SELECTED PASSAGE:
=== Begin Enclosure ===

Collimator

A collimator is a device that narrows a beam of particles or waves. To narrow can mean either to cause the directions of motion to become more aligned in a specific direction (i.e., make collimated light or parallel rays), or to cause the spatial cross section of the beam to become smaller (beam limiting device).

History

An English physicist Henry Kater was the inventor of the floating collimator, which rendered a great service to practical astronomy. He reported about his invention in January 1825.^[1] In his report, Kater mentioned previous work in this area by Carl Friedrich Gauss and Friedrich Bessel.

Optical collimators

An example of an optical collimator with a bulb, an aperture (B), and a positive lens (L)

In optics, a collimator may consist of a curved mirror or lens with some type of light source and/or an image at its focus. This can be used to replicate a target focused at infinity with little or no parallax.

In lighting, collimators are typically designed using the principles of nonimaging optics.^[2]

Optical collimators can be used to calibrate other optical devices,^[3] to check if all elements are aligned on the optical axis, to set elements at proper focus, or to align two or more devices such as binoculars or gun barrels and gunsights.^[4] A surveying camera may be collimated by setting its fiduciary markers so that they define the principal point, as in photogrammetry.

Optical collimators are also used as gun sights in the collimator sight, which is a simple optical collimator with a cross hair or some other reticle at its focus. The viewer only sees an image of the reticle. They have to use it either with both eyes open and one eye looking into the collimator sight, with one eye open and moving the head to alternately see the sight and the target, or with one eye to partially see the sight and target at the same time.^[5]^{[clarification needed]} Adding a beam splitter allows the viewer to see the reticle and the field of view, making a reflector sight.

Collimators may be used with laser diodes and CO₂ cutting lasers. Proper collimation of a laser source with long enough coherence length can be verified with a shearing interferometer.

X-ray, gamma ray, and neutron collimators

Collimators used to record gamma rays and neutrons from a nuclear test.

In X-ray optics, gamma ray optics, and neutron optics, a collimator is a device that filters a stream of rays so that only those traveling parallel to a specified direction are allowed through. Collimators are used for X-ray, gamma-ray, and neutron imaging because it is not yet possible to focus these types of radiation into an image using lenses, as is routine with electromagnetic radiation at optical or near-optical wavelengths. Collimators are also used in radiation detectors in nuclear power stations to make directional sensitivity.

=== End Enclosure ===

EXCERPTED DATA:
=== Begin Enclosure ===

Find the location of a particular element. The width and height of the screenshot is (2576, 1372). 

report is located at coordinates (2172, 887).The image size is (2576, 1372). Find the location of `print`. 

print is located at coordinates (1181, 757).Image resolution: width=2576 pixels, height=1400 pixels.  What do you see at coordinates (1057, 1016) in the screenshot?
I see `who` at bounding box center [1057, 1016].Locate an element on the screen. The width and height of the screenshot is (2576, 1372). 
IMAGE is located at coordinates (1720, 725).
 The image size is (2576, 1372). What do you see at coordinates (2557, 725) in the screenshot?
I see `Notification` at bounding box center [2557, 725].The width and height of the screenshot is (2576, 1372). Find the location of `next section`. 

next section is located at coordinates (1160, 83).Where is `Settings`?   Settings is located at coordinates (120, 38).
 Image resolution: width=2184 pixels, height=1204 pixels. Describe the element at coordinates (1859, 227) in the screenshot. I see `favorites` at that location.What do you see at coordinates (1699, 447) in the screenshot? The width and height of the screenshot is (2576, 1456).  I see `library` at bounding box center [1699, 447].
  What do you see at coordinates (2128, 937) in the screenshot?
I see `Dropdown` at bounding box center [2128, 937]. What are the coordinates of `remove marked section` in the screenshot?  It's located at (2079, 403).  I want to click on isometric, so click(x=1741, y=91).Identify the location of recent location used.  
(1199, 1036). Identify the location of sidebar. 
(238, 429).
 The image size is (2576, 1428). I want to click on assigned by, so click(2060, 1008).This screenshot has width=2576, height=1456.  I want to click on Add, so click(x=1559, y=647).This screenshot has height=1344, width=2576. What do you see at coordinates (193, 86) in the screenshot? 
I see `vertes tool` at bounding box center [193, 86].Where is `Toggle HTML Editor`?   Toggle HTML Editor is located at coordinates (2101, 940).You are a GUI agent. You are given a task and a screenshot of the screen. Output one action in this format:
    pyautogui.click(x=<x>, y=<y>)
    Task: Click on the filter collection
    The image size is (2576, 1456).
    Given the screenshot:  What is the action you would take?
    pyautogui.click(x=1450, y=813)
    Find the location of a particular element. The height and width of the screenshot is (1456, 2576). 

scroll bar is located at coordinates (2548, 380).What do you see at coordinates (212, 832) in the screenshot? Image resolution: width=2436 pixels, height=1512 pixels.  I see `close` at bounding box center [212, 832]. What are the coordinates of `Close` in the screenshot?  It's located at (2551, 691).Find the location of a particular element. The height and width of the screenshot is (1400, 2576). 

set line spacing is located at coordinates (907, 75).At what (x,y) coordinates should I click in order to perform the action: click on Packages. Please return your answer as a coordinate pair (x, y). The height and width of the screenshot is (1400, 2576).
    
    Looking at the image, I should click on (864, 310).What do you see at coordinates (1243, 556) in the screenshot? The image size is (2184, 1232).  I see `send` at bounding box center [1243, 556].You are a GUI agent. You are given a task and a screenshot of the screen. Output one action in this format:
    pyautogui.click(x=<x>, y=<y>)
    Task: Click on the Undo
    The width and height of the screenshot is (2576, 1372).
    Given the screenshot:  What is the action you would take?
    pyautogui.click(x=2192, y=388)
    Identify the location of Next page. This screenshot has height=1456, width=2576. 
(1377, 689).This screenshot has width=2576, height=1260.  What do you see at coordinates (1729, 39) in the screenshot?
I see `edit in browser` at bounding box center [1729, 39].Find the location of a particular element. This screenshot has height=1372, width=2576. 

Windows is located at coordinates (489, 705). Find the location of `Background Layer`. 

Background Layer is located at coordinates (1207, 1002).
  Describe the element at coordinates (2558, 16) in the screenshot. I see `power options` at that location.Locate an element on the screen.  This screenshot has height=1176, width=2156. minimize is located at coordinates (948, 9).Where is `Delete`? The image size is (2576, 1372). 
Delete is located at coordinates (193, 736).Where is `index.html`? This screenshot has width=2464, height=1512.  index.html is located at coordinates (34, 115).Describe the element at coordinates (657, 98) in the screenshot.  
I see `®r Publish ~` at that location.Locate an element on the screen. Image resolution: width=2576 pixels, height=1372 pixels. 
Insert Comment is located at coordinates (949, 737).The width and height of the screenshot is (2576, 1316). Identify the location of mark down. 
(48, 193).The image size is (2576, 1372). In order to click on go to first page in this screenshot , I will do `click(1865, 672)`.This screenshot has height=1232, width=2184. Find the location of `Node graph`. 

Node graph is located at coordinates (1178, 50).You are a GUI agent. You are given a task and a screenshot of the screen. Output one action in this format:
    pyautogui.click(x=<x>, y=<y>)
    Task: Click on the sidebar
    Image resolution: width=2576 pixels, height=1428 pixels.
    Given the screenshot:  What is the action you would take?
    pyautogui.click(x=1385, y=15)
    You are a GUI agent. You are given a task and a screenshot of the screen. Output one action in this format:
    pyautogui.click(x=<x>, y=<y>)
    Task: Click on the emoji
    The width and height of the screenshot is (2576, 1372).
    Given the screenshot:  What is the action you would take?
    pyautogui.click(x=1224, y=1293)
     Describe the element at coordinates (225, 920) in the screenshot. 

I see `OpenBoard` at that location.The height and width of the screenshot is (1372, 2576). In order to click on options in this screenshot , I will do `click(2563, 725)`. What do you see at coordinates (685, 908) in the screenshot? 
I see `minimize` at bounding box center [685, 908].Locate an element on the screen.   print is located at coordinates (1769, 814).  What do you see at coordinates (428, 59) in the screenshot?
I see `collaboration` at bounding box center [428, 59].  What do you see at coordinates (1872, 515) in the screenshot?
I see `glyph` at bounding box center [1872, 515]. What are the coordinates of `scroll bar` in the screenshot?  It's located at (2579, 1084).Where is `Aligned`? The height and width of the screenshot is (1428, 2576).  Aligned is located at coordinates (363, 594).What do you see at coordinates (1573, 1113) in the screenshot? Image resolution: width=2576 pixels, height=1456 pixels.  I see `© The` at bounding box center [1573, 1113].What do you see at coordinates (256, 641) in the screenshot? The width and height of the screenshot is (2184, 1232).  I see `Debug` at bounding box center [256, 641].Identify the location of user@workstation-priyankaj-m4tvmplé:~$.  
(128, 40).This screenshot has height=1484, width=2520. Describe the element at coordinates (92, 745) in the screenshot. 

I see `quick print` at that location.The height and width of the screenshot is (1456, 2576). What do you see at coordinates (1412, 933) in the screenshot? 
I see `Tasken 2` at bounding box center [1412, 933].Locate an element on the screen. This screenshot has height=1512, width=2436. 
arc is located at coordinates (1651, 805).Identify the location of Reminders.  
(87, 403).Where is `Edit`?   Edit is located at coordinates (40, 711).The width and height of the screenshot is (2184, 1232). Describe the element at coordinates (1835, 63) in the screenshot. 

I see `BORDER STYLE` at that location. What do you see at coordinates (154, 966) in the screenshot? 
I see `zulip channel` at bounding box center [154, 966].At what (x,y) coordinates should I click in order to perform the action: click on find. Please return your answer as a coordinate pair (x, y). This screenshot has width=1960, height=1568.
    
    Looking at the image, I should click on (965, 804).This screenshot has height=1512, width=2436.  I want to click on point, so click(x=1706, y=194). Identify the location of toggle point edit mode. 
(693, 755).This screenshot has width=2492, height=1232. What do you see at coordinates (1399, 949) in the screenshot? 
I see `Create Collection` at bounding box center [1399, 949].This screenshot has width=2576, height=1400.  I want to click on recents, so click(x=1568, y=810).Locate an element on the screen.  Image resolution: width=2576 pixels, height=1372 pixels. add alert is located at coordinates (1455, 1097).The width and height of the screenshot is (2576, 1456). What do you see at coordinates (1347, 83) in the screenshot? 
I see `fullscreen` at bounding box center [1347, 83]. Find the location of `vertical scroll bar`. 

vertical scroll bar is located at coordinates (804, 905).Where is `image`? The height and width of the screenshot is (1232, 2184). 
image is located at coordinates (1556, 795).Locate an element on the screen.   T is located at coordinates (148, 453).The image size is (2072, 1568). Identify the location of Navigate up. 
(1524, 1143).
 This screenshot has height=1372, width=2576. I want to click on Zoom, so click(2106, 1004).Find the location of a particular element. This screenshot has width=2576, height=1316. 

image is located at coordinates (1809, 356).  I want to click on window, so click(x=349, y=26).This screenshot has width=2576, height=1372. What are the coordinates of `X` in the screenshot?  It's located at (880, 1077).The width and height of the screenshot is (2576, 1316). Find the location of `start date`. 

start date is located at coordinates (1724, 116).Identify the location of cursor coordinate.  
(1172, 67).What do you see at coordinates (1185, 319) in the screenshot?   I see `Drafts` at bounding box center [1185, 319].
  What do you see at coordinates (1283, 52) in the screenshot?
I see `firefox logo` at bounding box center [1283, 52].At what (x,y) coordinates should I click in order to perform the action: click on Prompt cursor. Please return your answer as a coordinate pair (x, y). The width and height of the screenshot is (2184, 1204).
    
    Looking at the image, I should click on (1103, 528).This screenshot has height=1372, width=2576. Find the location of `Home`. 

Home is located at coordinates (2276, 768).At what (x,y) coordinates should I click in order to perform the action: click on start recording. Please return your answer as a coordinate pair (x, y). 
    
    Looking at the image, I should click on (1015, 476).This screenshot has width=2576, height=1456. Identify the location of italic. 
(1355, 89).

=== End Enclosure ===

TASK OBJECTIVE: Reproduce the part of the collimator text above that begins with the words "In X-ray optics, gamma" and stops after "make directional sensitivity.".

ANSWER SPACE:
In X-ray optics, gamma ray optics, and neutron optics, a collimator is a device that filters a stream of rays so that only those traveling parallel to a specified direction are allowed through. Collimators are used for X-ray, gamma-ray, and neutron imaging because it is not yet possible to focus these types of radiation into an image using lenses, as is routine with electromagnetic radiation at optical or near-optical wavelengths. Collimators are also used in radiation detectors in nuclear power stations to make directional sensitivity.